Can the FED Just SHUT UP?

Uncategorized Apr 07, 2022

After more than a year if getting fiscal policy completely wrong and just making up stories about the economy, it seems the FED members all want the microphone and to share their opinions on how they are going to “fix” the very problem they created! Every time one of them speaks, the bond market loses its mind and tries to figure out what they are saying, and this creates wild movement, all pushing rates higher. As we have been saying here for quite some time, if you like it, LOCK IT!

That said, it all goes back to PAYMENTS and how we can best help our clients maximize their borrowing power by helping them get into the best possible position to buy, even if rates and prices are going higher!

  1. CREDIT! Credit is at the root of the cost of money, PMI, and insurance.

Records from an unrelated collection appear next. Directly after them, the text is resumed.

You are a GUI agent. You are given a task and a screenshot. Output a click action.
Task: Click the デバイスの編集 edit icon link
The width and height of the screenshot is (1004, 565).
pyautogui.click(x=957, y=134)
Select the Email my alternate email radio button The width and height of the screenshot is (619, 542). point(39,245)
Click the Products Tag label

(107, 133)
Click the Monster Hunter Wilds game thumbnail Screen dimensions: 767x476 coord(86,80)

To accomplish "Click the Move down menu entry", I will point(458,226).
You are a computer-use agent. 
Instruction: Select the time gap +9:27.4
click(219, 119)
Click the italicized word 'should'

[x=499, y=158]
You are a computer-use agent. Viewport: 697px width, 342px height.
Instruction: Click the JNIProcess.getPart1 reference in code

Even just a modest improvement in a credit score can result in a significant improvement in borrowing power! Remember that according to Experian® the average credit score in the country is now 714.
  2. CASH! While it may be taking weeks and months for people to improve their credit or find a home; they can be banking cash. They may even consider adding a part time job or two and bank the cash to either increase their offer, payoff debt to improve their ability to use their DTI for mortgage payments, increasing the amount they can borrow.
  3. PMI! LTV and the use of single pay premiums can also help make the payment work!

While we wait and see how the actions of the FED impact the markets, we must deal with their words by using strategies that will make the payments work. Until then, we can just hope that the FED can just shut up until they actually DO SOMETHING!